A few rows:
## Begin

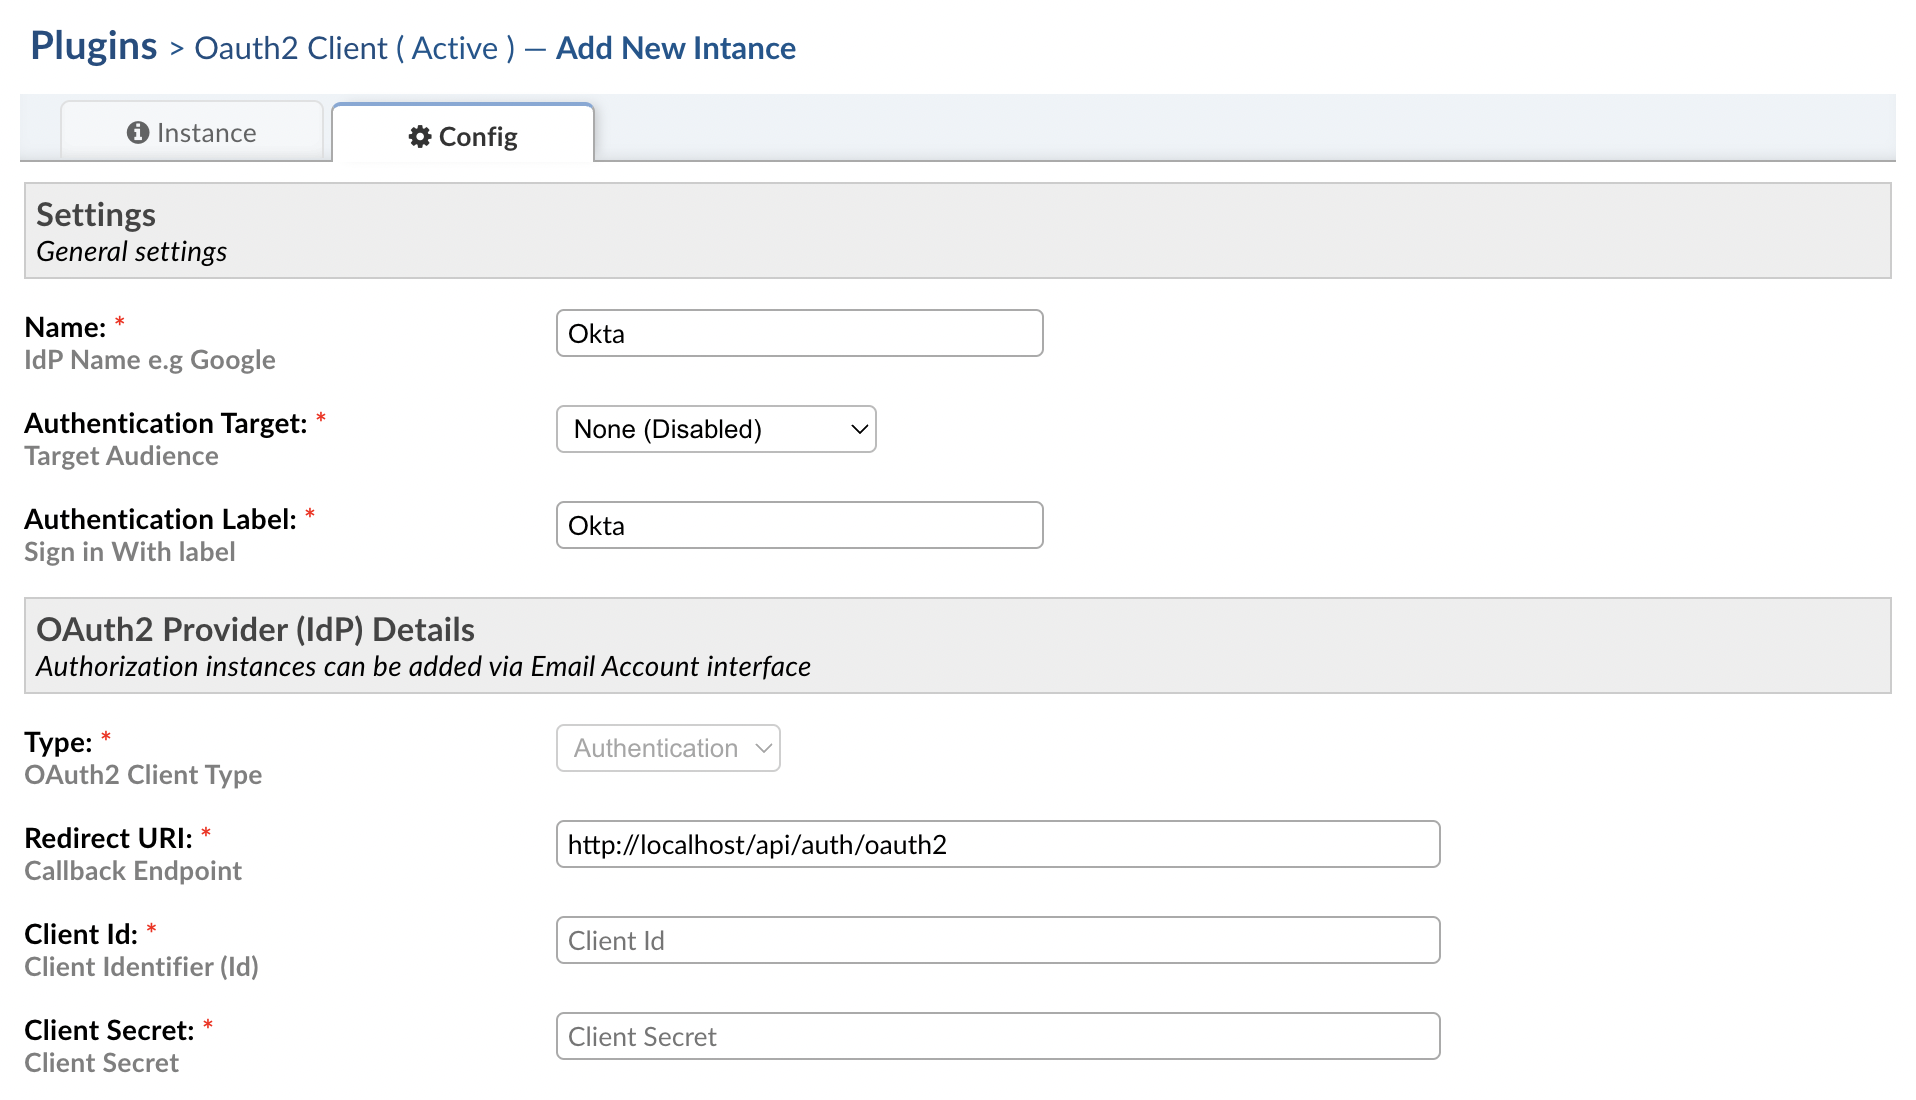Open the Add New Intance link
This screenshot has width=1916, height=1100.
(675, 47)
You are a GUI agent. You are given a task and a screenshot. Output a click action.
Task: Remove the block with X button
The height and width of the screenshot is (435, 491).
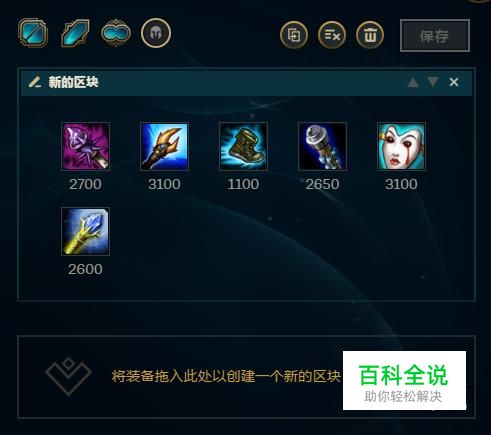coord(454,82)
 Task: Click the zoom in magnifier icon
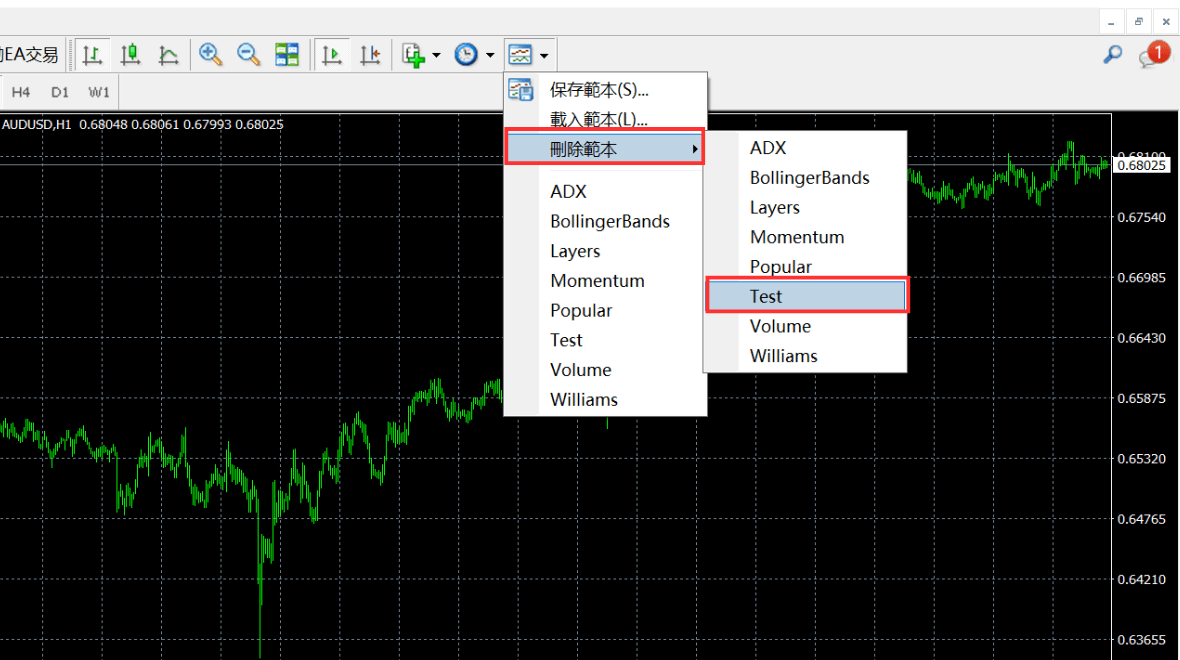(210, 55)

## End

▶ **DO THIS**
Please arrange the lines as a Markdown table with the columns Number and Line, starting at the line that contains "You are a GUI" and ending at the last line of the rows. Skip blank lines and leave the pictures out.

▶ **RESPONSE TO THE TASK**
| Number | Line |
|---|---|
| 1 | You are a GUI agent. You are given a task and a screenshot. Output a click action. |
| 2 | Task: Remove the block with X button |
| 3 | The height and width of the screenshot is (435, 491). |
| 4 | coord(454,82) |
| 5 |  Task: Click the zoom in magnifier icon |
| 6 | (210, 55) |